_TASK TO CARRY OUT_: Restate exactly, and only, the lines spanning from the one with "Where should I click to: Click the pencil" to the end of the records below.

_PROVIDED DATA_:

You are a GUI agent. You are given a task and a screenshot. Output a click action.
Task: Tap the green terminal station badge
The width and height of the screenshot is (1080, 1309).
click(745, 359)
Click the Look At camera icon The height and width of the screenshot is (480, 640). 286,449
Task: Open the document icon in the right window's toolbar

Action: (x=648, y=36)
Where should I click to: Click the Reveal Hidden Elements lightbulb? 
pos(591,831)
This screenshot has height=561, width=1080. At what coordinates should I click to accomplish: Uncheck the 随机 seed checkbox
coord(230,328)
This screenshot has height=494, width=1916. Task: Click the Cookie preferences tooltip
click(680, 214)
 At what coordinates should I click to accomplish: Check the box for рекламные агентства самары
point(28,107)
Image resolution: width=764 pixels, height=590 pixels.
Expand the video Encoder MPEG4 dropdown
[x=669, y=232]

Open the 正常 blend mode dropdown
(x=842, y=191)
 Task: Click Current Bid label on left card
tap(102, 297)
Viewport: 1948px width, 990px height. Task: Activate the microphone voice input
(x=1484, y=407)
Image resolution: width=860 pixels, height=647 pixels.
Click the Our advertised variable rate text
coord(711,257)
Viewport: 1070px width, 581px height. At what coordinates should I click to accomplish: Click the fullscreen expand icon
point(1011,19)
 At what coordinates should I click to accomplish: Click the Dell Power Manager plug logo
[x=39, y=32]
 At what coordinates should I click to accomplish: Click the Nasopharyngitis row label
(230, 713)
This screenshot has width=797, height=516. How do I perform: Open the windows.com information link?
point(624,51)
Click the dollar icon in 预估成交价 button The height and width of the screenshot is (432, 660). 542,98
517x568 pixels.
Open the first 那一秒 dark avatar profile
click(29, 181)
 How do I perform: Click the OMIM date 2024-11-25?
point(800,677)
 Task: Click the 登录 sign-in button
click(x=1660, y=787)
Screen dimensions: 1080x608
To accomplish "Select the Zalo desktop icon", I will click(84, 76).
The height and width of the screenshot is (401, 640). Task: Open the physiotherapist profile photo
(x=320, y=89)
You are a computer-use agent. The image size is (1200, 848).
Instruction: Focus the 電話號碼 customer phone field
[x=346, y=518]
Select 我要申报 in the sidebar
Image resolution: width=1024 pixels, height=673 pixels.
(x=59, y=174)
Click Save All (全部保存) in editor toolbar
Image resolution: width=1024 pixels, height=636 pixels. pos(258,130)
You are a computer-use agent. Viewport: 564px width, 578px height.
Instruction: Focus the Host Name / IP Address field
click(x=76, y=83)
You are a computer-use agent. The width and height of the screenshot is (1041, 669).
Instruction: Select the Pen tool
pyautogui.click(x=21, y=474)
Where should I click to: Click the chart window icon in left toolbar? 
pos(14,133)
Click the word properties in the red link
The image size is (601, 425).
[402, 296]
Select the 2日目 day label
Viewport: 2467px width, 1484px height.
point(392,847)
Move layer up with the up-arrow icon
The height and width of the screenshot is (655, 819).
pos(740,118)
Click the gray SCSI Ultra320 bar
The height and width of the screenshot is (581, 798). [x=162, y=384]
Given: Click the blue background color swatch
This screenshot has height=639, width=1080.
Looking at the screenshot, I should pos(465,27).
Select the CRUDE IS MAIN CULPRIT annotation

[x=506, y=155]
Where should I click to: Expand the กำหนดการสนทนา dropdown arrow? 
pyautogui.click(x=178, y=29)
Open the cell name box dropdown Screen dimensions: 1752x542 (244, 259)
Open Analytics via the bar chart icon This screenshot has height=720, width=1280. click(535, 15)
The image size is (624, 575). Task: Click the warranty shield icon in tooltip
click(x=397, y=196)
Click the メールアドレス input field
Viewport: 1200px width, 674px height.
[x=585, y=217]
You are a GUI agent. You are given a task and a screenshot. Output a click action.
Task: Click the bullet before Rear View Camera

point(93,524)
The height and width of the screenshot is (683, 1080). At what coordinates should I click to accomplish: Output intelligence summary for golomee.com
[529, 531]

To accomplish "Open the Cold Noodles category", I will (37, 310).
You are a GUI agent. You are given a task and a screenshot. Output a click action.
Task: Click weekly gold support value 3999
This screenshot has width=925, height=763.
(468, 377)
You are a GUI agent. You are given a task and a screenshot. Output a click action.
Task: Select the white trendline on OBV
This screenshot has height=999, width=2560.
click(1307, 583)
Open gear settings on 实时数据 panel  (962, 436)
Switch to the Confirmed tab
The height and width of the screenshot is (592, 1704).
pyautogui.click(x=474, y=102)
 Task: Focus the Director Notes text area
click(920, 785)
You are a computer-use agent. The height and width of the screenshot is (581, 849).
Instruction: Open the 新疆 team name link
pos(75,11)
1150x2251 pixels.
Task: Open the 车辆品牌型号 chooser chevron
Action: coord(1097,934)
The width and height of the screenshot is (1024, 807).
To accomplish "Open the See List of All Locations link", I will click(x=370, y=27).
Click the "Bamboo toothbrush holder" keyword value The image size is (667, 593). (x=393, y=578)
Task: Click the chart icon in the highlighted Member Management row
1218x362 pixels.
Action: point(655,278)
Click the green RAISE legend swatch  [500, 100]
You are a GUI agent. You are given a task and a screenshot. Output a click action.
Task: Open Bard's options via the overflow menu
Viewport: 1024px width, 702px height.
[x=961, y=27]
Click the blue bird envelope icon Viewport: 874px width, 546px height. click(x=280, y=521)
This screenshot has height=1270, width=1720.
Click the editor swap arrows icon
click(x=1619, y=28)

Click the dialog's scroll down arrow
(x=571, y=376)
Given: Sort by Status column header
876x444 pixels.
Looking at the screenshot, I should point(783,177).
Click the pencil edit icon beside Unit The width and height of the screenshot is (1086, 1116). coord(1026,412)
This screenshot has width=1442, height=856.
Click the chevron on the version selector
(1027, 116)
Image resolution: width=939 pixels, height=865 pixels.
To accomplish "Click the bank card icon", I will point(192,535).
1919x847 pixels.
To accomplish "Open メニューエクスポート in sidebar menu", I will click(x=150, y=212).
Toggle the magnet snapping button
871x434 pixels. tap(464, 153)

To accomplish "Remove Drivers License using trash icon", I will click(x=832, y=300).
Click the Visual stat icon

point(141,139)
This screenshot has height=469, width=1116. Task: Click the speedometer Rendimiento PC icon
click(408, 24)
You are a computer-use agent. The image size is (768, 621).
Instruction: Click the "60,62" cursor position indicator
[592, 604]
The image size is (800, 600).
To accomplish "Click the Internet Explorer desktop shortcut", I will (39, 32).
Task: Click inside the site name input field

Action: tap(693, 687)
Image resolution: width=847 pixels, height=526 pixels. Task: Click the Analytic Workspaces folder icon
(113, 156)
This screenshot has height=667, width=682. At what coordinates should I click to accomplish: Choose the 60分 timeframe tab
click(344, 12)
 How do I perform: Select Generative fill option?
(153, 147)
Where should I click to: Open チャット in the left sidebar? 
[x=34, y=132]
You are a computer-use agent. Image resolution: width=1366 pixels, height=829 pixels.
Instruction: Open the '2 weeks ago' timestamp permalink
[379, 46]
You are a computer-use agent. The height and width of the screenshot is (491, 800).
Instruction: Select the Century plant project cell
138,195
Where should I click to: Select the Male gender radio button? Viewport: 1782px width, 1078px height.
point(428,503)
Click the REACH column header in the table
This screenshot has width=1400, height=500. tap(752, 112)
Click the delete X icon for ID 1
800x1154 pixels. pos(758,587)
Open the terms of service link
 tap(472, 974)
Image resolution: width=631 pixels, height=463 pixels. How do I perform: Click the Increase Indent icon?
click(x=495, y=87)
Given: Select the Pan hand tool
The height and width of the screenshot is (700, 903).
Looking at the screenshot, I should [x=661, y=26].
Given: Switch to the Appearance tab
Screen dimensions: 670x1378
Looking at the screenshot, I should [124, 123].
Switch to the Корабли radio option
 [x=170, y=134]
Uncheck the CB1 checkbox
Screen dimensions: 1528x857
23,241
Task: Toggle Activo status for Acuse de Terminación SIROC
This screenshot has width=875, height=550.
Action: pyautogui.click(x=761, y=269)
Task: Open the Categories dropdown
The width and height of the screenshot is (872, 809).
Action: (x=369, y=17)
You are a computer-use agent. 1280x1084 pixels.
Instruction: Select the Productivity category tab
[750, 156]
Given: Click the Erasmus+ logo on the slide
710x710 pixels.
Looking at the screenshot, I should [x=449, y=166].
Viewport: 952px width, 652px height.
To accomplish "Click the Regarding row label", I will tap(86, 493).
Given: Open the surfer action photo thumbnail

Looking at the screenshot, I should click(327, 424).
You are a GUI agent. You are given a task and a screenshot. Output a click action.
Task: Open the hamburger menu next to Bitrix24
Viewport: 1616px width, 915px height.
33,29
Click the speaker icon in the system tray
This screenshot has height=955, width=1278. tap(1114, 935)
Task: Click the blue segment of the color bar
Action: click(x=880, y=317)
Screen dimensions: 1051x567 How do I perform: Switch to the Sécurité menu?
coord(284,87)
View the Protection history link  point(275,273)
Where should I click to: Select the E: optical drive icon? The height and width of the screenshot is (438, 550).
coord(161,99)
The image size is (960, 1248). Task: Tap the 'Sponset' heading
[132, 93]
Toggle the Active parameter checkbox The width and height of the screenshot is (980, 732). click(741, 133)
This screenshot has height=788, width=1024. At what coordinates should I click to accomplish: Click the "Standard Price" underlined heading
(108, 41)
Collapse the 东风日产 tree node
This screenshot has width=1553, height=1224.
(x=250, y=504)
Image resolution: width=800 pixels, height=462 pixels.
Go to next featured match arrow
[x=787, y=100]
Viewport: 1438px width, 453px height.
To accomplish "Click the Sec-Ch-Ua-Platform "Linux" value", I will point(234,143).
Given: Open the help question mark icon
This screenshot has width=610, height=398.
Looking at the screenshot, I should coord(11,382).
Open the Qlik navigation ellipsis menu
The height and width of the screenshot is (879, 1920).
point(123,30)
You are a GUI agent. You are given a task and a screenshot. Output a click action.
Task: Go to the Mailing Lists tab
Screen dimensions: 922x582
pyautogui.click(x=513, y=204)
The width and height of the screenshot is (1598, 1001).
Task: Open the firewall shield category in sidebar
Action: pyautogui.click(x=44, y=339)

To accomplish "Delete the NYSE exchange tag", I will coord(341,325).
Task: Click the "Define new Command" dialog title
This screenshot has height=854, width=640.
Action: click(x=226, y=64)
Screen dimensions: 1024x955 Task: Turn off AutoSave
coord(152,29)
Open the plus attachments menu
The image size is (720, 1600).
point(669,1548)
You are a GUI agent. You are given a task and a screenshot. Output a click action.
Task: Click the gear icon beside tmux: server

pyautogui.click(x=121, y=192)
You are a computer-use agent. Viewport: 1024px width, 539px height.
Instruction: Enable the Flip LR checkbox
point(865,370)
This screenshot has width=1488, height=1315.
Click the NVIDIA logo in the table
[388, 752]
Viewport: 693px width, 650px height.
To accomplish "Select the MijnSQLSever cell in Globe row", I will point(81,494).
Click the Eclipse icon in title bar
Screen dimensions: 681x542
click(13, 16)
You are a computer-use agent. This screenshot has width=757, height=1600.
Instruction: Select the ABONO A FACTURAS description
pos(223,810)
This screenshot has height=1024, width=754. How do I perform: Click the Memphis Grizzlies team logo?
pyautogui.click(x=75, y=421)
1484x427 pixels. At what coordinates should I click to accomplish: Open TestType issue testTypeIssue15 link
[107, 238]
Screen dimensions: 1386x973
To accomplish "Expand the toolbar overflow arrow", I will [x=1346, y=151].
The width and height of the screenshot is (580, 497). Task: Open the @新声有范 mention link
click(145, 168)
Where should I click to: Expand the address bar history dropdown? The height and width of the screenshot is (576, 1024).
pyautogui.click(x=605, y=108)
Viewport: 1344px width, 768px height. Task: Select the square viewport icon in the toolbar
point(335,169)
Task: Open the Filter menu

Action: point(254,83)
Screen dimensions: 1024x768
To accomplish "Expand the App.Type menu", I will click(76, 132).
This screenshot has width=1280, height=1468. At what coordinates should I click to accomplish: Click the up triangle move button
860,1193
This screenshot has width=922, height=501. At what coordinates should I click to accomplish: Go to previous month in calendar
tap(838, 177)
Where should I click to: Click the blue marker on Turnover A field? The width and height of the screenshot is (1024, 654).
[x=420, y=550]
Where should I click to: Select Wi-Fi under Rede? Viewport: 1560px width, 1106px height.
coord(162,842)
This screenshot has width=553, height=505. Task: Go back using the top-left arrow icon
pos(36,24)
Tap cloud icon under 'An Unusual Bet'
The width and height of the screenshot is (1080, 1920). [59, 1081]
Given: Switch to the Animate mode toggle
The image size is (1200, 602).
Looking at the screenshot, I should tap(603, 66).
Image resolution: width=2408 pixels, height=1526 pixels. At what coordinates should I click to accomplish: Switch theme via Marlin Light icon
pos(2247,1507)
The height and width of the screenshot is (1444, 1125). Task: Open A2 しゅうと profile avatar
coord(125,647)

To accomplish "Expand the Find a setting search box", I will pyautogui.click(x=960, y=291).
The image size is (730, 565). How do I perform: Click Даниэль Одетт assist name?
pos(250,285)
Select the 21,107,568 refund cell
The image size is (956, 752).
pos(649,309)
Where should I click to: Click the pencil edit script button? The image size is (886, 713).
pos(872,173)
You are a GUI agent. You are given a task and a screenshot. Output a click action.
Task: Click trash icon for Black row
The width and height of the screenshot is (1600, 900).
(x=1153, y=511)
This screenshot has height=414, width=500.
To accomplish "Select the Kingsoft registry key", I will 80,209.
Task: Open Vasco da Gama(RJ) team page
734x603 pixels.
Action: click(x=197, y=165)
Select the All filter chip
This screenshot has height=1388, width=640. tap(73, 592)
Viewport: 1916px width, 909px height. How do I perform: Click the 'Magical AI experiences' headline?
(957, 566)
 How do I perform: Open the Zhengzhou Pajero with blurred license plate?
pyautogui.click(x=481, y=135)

_WRITTEN ANSWER_:
Where should I click to: Click the pencil edit script button? The image size is (886, 713).
pos(872,173)
You are a GUI agent. You are given a task and a screenshot. Output a click action.
Task: Click trash icon for Black row
The width and height of the screenshot is (1600, 900).
(x=1153, y=511)
This screenshot has height=414, width=500.
To accomplish "Select the Kingsoft registry key", I will 80,209.
Task: Open Vasco da Gama(RJ) team page
734x603 pixels.
Action: click(x=197, y=165)
Select the All filter chip
This screenshot has height=1388, width=640. tap(73, 592)
Viewport: 1916px width, 909px height. How do I perform: Click the 'Magical AI experiences' headline?
(957, 566)
 How do I perform: Open the Zhengzhou Pajero with blurred license plate?
pyautogui.click(x=481, y=135)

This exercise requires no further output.